OLYMPUS DIGITAL CAMERAIn honour of Endangered Species Day on May 16th I thought I’d briefly touch on the efforts zoos are making to help save endangered species.

Many zoos take part in Species Survival Plans (SSPs), but few are able to take part in reintroduction projects. With so many animal species endangered and their numbers dropping, reintroduction projects, if successful, can really make a difference. Sadly one reason for endangerment is loss of habitat. That leads to the question, “where do you introduce new animals when those existing already inhabit the land that remains?”

golden-lion tamarin

golden-lion tamarin

At least for some wild lands there is space. So, researchers seek out these seemingly empty spaces and hope to repopulate them. Zoos, such as the Smithsonian National Zoo, in Washington, D.C., has been very successful. The National Zoo and others have been working at saving golden lion tamarins since the 1970s, when there were less than 200 in the wild. Now there are roughly 1,500 and more than a third of these were reintroduced by the breeding program the zoo participates in.
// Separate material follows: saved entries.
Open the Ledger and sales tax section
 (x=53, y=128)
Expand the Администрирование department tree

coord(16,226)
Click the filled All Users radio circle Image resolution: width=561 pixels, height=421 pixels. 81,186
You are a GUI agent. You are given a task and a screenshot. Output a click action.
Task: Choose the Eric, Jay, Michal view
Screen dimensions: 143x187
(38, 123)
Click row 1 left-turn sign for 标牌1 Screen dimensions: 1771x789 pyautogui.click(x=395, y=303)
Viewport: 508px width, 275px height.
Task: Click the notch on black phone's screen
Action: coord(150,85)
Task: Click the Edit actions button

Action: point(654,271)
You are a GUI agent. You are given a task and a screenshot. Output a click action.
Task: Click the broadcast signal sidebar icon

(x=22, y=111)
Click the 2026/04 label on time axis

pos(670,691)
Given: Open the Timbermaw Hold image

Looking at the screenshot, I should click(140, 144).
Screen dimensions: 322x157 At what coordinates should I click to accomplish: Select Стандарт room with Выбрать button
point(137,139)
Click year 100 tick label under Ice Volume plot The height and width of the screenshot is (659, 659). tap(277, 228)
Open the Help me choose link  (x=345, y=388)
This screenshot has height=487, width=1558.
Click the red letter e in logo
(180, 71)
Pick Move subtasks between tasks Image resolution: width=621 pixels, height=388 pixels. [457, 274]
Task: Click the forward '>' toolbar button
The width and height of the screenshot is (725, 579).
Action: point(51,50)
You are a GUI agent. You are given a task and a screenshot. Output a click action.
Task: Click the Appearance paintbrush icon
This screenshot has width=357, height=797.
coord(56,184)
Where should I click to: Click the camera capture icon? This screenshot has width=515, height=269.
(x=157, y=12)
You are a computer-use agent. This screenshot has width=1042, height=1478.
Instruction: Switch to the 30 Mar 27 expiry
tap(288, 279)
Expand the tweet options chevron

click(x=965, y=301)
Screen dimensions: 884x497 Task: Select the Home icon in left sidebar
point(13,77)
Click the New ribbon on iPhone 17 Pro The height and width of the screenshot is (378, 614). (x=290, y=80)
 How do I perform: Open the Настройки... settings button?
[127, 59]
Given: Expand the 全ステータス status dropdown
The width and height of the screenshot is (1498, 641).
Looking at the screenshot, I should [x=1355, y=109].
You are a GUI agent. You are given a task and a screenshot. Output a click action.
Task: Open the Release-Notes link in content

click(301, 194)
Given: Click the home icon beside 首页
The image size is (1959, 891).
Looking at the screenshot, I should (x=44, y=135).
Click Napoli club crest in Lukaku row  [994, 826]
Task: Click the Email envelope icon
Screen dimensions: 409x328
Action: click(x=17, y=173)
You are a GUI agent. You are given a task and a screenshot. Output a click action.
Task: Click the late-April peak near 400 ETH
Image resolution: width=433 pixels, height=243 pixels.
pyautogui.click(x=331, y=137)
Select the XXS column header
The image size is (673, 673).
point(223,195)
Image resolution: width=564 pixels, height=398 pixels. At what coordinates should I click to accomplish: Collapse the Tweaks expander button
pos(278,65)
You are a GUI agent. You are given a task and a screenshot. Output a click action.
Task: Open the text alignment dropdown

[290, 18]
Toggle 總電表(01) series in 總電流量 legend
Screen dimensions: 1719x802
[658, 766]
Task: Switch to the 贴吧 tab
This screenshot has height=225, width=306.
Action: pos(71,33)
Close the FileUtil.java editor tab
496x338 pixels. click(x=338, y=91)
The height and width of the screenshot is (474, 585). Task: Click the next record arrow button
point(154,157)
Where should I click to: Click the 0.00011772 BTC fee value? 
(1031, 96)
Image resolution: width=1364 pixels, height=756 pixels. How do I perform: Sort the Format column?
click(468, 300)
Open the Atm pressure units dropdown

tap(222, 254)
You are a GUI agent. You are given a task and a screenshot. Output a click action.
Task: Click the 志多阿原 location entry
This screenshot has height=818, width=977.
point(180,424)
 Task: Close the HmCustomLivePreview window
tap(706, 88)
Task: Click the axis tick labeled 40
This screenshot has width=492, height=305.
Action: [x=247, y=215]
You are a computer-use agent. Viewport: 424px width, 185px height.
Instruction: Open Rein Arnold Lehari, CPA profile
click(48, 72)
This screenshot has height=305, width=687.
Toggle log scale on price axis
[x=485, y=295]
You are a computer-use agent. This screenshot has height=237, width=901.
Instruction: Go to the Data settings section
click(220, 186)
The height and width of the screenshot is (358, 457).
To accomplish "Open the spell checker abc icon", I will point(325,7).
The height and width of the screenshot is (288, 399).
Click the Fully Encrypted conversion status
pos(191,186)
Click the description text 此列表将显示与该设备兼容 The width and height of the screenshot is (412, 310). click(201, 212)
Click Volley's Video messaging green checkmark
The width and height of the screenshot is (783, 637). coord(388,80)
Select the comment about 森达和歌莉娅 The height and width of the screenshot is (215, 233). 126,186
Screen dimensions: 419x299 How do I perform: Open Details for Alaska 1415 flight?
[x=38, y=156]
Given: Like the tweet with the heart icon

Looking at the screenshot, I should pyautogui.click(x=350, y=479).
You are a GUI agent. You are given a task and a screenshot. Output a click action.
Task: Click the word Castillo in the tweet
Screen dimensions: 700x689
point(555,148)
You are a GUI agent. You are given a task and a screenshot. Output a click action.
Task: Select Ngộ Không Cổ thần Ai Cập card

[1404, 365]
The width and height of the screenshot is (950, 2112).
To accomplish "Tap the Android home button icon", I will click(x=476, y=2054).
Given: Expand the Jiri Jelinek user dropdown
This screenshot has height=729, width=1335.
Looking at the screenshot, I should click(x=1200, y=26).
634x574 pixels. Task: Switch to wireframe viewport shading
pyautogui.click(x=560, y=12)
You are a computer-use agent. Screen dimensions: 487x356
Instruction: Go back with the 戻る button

In 2003, the golden lion tamarin was able to be downgraded from critically endangered to endangered, a monumental achievement.

California condor

California condor

The Calgary Zoo helped in efforts to reintroduce the swift fox, with the results showing this to be the most successful recovery of a nationally extinct carnivore in the world.  A few other notables are the San Diego Zoo with the Arabian oryx, the Los Angeles Zoo with the California condor, and the Toronto Zoo with the black-footed ferret.

With the help of zoos and other conservation agencies, all is not lost for the plight of the world’s endangered species.